Here are the new writing prompts for August. I got bored one day while stuck at a store that carried paint, and got some of my ideas from their paint swatches. Hopefully it will turn out to be a very colorful month! Happy writing! ~M xo
And, if you’re new to the idea of writing with the help of prompts, here’s what I like to do with them…
To begin, settle into your favorite place in the house with a hot drink to warm your waking bones. Once you’ve warmed up a bit; grab your journal, a trusty pen, and a timer. Then, set your timer for ten minutes and begin writing about one of the prompts listed below. Don’t worry about spelling, punctuation, neatness, or anything like that; just write!

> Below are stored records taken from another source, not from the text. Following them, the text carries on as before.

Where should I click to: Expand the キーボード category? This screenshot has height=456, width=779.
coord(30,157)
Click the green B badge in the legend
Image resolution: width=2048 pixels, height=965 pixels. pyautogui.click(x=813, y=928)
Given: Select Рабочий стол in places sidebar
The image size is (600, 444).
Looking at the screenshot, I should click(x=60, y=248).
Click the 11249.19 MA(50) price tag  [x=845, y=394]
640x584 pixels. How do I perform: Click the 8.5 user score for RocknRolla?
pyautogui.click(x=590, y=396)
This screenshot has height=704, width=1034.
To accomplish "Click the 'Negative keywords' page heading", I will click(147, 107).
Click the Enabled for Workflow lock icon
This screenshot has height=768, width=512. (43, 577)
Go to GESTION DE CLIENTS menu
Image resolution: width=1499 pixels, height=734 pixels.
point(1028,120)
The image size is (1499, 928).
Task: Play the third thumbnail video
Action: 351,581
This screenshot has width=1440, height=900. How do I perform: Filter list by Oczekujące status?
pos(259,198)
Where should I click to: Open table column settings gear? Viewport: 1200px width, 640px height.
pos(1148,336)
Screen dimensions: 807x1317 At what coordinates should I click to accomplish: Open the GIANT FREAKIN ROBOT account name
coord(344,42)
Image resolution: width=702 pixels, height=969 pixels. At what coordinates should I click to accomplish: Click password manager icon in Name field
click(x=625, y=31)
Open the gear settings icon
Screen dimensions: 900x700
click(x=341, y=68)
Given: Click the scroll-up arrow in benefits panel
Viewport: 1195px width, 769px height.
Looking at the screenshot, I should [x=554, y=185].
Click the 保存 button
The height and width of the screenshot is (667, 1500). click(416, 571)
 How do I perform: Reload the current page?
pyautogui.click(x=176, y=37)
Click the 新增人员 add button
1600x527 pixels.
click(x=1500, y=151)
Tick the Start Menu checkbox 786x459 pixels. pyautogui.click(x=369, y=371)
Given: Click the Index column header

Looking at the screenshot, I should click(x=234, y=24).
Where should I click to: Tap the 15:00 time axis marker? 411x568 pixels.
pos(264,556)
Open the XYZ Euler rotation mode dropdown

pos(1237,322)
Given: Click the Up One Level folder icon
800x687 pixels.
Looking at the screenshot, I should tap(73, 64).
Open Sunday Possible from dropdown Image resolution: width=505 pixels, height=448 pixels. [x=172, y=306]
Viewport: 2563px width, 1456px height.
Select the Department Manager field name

Write about anything and everything that comes to your mind, and don’t stop until the ten minutes are up.
I often find myself writing short stories or poems during those ten minutes, but you can write about anything you like. And don’t be alarmed if what you’ve written doesn’t quite make sense. The whole idea behind doing this exercise is to get your mind ready and working so that you can begin your day. Just think of it as exercise for your brain, and once you’ve done your ten minutes of writing, you’ll feel more prepared to tackle the rest of your day.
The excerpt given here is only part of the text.